Jollyman did not adapt well to conditions in the Government Laboratory. As early as September 1904 he complained of his treatment by Dr Pakes and much correspondence about their differences followed. A committee appointed to enquire into Jollyman's conduct reported in April 1905. Pakes resigned his post that year and Jollyman was dismissed in 1906. However, he was again appointed in the civil service of the Transvaal Colony by the Colonial Secretary in 1907. His problematic conduct appears to have continued, for he was again dismissed in 1911. He asked for reconsideration of his dismissal, but the administration of the Transvaal Colony replied that it could not recommend his employment in the public service of the Union of South Africa.

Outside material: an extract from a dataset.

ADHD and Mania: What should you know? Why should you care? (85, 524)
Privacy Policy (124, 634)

After leaving South Africa Jollyman settled at Fort Jameson (now Chipata), Northern Rhodesia (now Zambia), where he farmed with tobacco for many years. He then settled in Nyassaland (now Malawi) where, on behalf of the government, he investigated the destruction of crocodiles by poisoning. From about 1951 he resided near Salima, where he conducted research on the tides and related movements in the level of Lake Nyasa. The results of this investigation were published in The Nyasaland Journal in 1955.